Не могла себе даже представить, что это признание так потрясет меня. Я едва удержалась на ногах. Как? Как?! Эти руки, которыми он страстно обнимал мою маму, — они вонзили в нее нож? Эти глаза, которые так ненасытно на нее смотрели, — они видели, как вытекает ее жизнь? И он захлопнул дверь, ушел, а она, быть может, была еще жива.
— Зачем? За что? — выдохнула я.
— Я не хотел, Вика. Так получилось. Они мне не поверят, а ты поверь. Я любил Аню. И столько лет смотрел, как она живет с разными мужиками. Ждал, когда и меня допустит к себе из жалости. И она это делала. А тут что-то сорвалось. Я хотел ее даже в тот день… Обидела она меня. Никому не скажу, как.
— Не хотел? И потому взяли с собой нож? — насмешливо спросил Земцов.
— Я всегда ношу нож с собой. Но был так был. Он и сейчас есть. Мне плевать, что вы напишете. Я Вике объяснял, а не ментам.

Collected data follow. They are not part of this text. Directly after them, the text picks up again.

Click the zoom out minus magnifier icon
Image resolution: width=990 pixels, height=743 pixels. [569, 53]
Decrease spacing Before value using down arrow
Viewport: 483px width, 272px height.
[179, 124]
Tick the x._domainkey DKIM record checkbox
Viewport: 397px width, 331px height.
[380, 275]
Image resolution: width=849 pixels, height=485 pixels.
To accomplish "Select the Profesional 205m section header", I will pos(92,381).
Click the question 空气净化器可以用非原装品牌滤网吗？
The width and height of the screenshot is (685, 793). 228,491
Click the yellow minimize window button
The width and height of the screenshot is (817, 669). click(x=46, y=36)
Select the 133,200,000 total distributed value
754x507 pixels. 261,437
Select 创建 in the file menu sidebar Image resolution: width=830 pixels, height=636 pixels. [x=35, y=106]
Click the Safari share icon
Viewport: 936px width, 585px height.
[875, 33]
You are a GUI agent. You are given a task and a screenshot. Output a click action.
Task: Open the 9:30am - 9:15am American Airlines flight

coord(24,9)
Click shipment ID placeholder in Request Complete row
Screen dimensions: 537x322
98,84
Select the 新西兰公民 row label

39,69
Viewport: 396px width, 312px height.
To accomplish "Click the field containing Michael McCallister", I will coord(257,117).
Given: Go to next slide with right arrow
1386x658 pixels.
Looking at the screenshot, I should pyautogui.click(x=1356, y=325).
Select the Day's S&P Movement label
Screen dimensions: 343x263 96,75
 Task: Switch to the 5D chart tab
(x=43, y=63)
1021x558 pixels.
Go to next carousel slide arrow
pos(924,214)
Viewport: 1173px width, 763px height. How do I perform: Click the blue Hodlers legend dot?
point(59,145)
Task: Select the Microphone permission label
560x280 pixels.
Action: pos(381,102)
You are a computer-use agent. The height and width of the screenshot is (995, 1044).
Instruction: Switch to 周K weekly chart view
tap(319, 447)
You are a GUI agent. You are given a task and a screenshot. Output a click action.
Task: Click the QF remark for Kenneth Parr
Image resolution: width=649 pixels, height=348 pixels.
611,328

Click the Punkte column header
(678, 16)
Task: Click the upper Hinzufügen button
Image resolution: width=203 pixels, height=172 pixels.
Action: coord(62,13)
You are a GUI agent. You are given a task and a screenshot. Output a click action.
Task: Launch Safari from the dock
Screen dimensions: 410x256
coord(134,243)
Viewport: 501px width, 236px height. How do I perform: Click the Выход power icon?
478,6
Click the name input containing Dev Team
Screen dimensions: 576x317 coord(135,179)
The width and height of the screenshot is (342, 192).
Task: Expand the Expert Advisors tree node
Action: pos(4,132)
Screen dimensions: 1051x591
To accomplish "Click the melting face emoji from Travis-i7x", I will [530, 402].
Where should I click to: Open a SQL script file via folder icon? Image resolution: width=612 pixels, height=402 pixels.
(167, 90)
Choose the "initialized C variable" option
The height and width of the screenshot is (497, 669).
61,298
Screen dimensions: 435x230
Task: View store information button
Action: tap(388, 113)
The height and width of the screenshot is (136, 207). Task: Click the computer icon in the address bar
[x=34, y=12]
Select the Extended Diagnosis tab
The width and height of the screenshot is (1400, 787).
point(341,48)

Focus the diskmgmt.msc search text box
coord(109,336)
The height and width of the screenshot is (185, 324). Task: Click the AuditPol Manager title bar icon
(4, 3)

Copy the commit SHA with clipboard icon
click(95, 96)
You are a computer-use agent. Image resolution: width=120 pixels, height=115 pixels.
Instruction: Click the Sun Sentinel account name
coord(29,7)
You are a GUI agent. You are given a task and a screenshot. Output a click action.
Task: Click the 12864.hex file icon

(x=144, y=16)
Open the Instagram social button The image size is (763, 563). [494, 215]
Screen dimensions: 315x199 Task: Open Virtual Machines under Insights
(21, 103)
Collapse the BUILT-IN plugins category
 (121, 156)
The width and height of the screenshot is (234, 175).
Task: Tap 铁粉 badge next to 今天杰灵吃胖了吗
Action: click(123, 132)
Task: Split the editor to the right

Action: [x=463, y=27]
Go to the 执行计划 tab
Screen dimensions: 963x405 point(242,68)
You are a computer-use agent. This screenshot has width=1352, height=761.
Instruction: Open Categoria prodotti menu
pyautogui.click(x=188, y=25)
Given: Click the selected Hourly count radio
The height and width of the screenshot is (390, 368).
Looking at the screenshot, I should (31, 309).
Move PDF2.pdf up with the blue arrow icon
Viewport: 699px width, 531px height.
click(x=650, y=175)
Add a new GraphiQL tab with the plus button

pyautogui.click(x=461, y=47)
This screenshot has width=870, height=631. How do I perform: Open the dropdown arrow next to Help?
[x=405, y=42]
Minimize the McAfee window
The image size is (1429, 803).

Ночью я кричала во сне. Мне снился нож Бедуна, он приближался к моей шее, я никак не могла увернуться. Я боялась разлепить веки, мне прожигал их отовсюду мрачный и дикий взгляд Бедуна. Помогла теплая ладонь Кирилла, которой он гладил мой лоб. Он взял стакан воды с тумбочки, влил глоток в рот, затем умыл меня.
— Плохой сон, — сказал он. — Я все понял. Полежи спокойно, отдохни. Подыши глубоко. О чем ты думаешь?
— Я скажу. Вот только сейчас я поймала и поняла свою мысль-идею. Это все будет в нашем кино. Мамин любовник убивает ее.
— Хорошо, — буднично, как на планерке, ответил Кирилл. — Очень хорошо. Можно что-то до-снять, добавить документальные кадры. Мы сделаем это. А теперь вернись ко мне.